| Instructions for the task |
Quote verbatim the part of the material that opens with the line containing "Identify the location" and continues through the end of the material. Omit the pictures from your answer.
-- Provided records follows --
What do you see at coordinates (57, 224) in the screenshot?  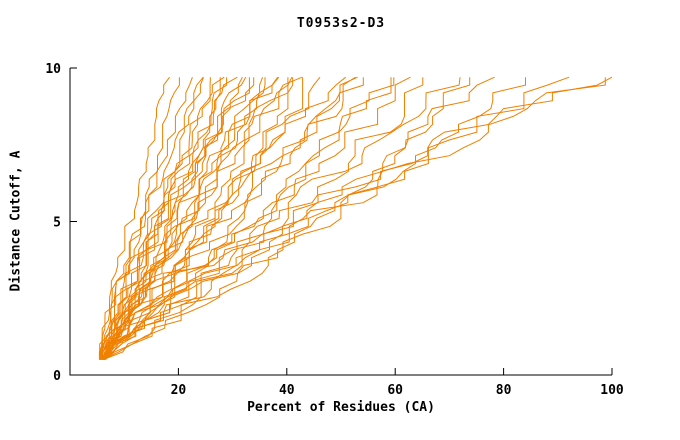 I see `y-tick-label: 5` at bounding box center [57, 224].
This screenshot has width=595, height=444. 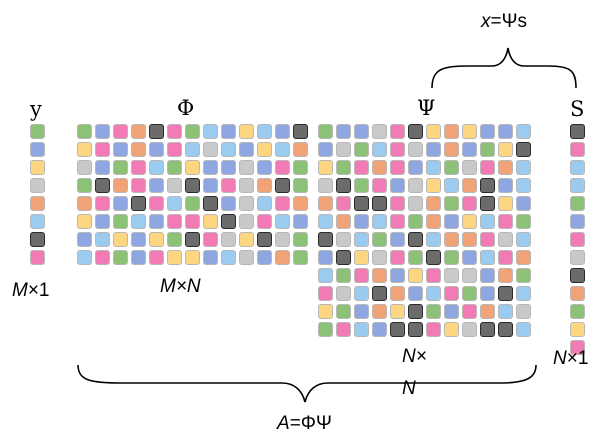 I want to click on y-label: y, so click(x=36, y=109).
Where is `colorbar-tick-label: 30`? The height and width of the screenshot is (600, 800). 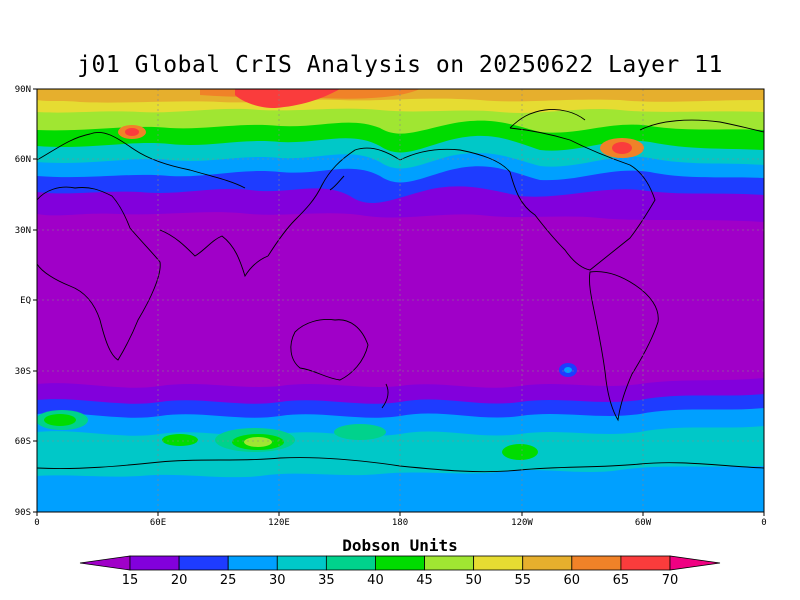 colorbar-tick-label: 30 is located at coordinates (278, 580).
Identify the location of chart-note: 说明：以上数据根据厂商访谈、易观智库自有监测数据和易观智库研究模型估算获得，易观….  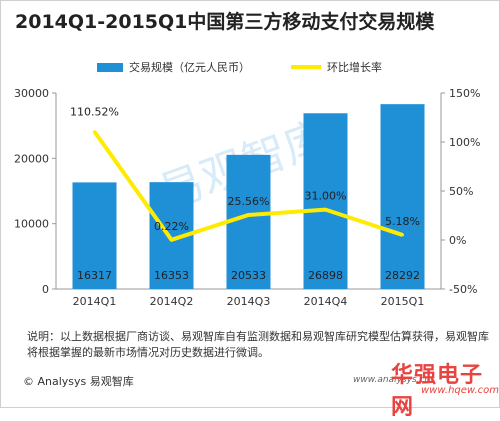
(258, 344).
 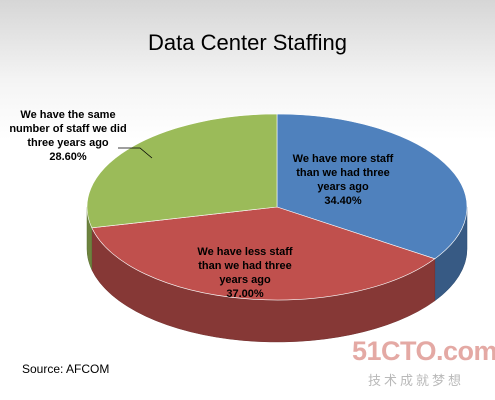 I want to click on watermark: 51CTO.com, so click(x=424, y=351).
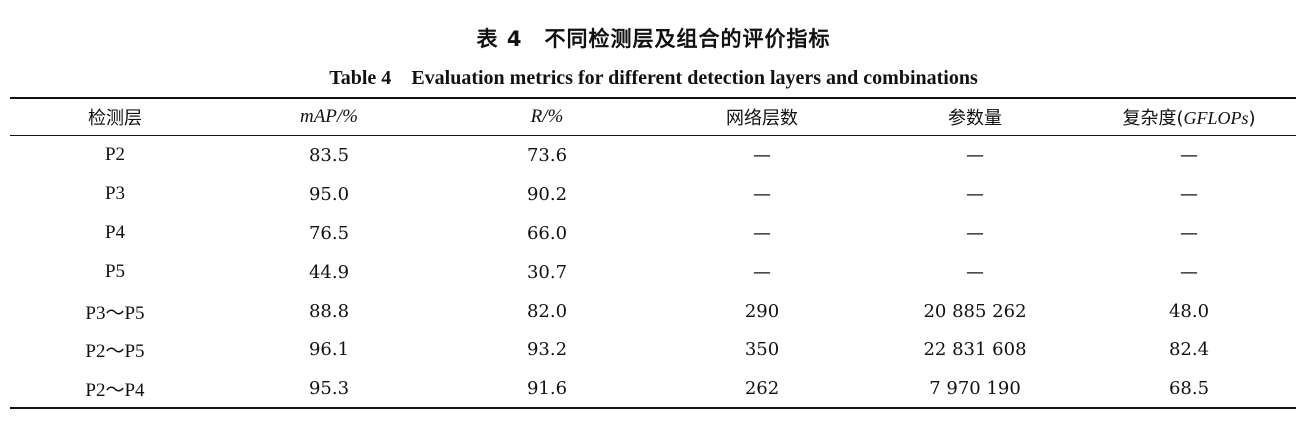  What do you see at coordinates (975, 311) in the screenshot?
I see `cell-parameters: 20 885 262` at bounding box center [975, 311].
-- Provided records concluded --
| Exercise solution |
Identify the location of chart-note: 说明：以上数据根据厂商访谈、易观智库自有监测数据和易观智库研究模型估算获得，易观….  
(258, 344).
  I want to click on watermark: 51CTO.com, so click(x=424, y=351).
  What do you see at coordinates (975, 311) in the screenshot?
I see `cell-parameters: 20 885 262` at bounding box center [975, 311].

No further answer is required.